Saved entries
Segment Open
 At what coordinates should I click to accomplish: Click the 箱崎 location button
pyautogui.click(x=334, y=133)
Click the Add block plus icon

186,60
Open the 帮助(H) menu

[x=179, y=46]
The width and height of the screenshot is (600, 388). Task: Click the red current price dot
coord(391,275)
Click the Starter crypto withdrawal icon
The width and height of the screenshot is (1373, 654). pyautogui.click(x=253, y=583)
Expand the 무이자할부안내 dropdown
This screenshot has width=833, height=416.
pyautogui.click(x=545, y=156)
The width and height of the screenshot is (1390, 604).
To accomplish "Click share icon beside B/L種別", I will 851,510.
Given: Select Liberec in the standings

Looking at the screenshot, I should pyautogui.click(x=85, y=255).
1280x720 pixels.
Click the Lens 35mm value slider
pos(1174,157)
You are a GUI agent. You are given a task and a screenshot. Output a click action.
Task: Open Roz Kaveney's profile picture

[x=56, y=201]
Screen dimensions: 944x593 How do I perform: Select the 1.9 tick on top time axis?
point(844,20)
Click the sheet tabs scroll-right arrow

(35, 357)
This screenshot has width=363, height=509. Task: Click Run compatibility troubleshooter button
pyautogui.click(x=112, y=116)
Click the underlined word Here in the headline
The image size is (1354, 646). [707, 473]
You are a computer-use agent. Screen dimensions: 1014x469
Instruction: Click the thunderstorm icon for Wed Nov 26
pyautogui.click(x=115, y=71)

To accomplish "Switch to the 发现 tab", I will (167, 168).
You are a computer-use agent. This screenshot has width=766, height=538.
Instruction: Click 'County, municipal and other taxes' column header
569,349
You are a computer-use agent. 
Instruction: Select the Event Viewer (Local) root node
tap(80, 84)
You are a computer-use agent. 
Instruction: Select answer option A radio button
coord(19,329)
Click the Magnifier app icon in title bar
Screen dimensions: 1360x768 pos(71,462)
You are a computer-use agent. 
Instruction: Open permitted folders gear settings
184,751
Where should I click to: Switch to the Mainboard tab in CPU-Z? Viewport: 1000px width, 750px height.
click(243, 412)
Segment Closed
- What is needed -
Above are the lines; repeat exactly the ones from the line containing "Click the Lens 35mm value slider" down to the line containing "You are a computer-use agent. Screen", both inclusive.

- Answer for this exercise -
Click the Lens 35mm value slider
pos(1174,157)
You are a GUI agent. You are given a task and a screenshot. Output a click action.
Task: Open Roz Kaveney's profile picture

[x=56, y=201]
Screen dimensions: 944x593 How do I perform: Select the 1.9 tick on top time axis?
point(844,20)
Click the sheet tabs scroll-right arrow

(35, 357)
This screenshot has width=363, height=509. Task: Click Run compatibility troubleshooter button
pyautogui.click(x=112, y=116)
Click the underlined word Here in the headline
The image size is (1354, 646). [707, 473]
You are a computer-use agent. Screen dimensions: 1014x469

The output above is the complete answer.